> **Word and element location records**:

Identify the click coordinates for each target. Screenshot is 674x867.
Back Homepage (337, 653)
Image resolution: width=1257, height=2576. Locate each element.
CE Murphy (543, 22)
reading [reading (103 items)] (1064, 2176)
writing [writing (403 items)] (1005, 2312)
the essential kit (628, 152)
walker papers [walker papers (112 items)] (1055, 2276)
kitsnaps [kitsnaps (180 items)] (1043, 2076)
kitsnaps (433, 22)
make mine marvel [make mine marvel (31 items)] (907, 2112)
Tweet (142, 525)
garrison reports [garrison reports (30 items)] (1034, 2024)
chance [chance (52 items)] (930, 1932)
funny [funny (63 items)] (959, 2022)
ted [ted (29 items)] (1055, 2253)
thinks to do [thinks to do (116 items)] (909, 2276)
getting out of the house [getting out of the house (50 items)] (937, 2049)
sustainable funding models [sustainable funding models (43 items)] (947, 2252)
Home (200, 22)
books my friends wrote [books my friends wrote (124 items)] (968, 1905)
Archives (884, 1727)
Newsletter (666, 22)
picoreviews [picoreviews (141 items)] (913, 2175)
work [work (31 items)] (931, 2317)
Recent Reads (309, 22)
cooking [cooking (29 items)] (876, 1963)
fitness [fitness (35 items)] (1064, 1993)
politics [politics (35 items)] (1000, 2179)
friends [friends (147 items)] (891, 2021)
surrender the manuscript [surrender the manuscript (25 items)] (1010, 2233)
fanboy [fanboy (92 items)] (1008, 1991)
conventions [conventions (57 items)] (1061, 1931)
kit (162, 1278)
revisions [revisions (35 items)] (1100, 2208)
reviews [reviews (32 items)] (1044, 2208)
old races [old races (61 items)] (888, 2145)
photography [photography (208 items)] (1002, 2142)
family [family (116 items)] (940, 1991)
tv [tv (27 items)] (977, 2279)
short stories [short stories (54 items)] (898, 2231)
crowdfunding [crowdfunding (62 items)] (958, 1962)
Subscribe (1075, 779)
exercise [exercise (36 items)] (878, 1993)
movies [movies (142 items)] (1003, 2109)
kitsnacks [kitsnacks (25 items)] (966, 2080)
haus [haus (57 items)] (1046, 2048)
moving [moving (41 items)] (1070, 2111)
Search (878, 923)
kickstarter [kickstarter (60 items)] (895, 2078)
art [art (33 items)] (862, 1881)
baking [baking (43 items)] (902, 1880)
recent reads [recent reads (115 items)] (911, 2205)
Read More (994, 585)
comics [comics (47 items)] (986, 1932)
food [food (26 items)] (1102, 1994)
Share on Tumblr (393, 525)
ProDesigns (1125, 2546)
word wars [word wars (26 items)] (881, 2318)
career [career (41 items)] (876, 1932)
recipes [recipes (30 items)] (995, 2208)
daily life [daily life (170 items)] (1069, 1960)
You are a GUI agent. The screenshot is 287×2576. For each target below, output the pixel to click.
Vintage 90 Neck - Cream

> **Task prompt**:
Please put each line of the entries above into a JSON list of strings, one string per line, leaving out blank lines.

> **Exercise solution**:
[
  "Identify the click coordinates for each target. Screenshot is 674x867.",
  "Back Homepage (337, 653)",
  "Image resolution: width=1257, height=2576. Locate each element.",
  "CE Murphy (543, 22)",
  "reading [reading (103 items)] (1064, 2176)",
  "writing [writing (403 items)] (1005, 2312)",
  "the essential kit (628, 152)",
  "walker papers [walker papers (112 items)] (1055, 2276)",
  "kitsnaps [kitsnaps (180 items)] (1043, 2076)",
  "kitsnaps (433, 22)",
  "make mine marvel [make mine marvel (31 items)] (907, 2112)",
  "Tweet (142, 525)",
  "garrison reports [garrison reports (30 items)] (1034, 2024)",
  "chance [chance (52 items)] (930, 1932)",
  "funny [funny (63 items)] (959, 2022)",
  "ted [ted (29 items)] (1055, 2253)",
  "thinks to do [thinks to do (116 items)] (909, 2276)",
  "getting out of the house [getting out of the house (50 items)] (937, 2049)",
  "sustainable funding models [sustainable funding models (43 items)] (947, 2252)",
  "Home (200, 22)",
  "books my friends wrote [books my friends wrote (124 items)] (968, 1905)",
  "Archives (884, 1727)",
  "Newsletter (666, 22)",
  "picoreviews [picoreviews (141 items)] (913, 2175)",
  "work [work (31 items)] (931, 2317)",
  "Recent Reads (309, 22)",
  "cooking [cooking (29 items)] (876, 1963)",
  "fitness [fitness (35 items)] (1064, 1993)",
  "politics [politics (35 items)] (1000, 2179)",
  "friends [friends (147 items)] (891, 2021)",
  "surrender the manuscript [surrender the manuscript (25 items)] (1010, 2233)",
  "fanboy [fanboy (92 items)] (1008, 1991)",
  "conventions [conventions (57 items)] (1061, 1931)",
  "kit (162, 1278)",
  "revisions [revisions (35 items)] (1100, 2208)",
  "reviews [reviews (32 items)] (1044, 2208)",
  "old races [old races (61 items)] (888, 2145)",
  "photography [photography (208 items)] (1002, 2142)",
  "family [family (116 items)] (940, 1991)",
  "tv [tv (27 items)] (977, 2279)",
  "short stories [short stories (54 items)] (898, 2231)",
  "crowdfunding [crowdfunding (62 items)] (958, 1962)",
  "Subscribe (1075, 779)",
  "exercise [exercise (36 items)] (878, 1993)",
  "movies [movies (142 items)] (1003, 2109)",
  "kitsnacks [kitsnacks (25 items)] (966, 2080)",
  "haus [haus (57 items)] (1046, 2048)",
  "moving [moving (41 items)] (1070, 2111)",
  "Search (878, 923)",
  "kickstarter [kickstarter (60 items)] (895, 2078)",
  "art [art (33 items)] (862, 1881)",
  "baking [baking (43 items)] (902, 1880)",
  "recent reads [recent reads (115 items)] (911, 2205)",
  "Read More (994, 585)",
  "comics [comics (47 items)] (986, 1932)",
  "food [food (26 items)] (1102, 1994)",
  "Share on Tumblr (393, 525)",
  "ProDesigns (1125, 2546)",
  "word wars [word wars (26 items)] (881, 2318)",
  "career [career (41 items)] (876, 1932)",
  "recipes [recipes (30 items)] (995, 2208)",
  "daily life [daily life (170 items)] (1069, 1960)",
  "You are a GUI agent. The screenshot is 287×2576. For each target below, output the pixel to click.",
  "Vintage 90 Neck - Cream"
]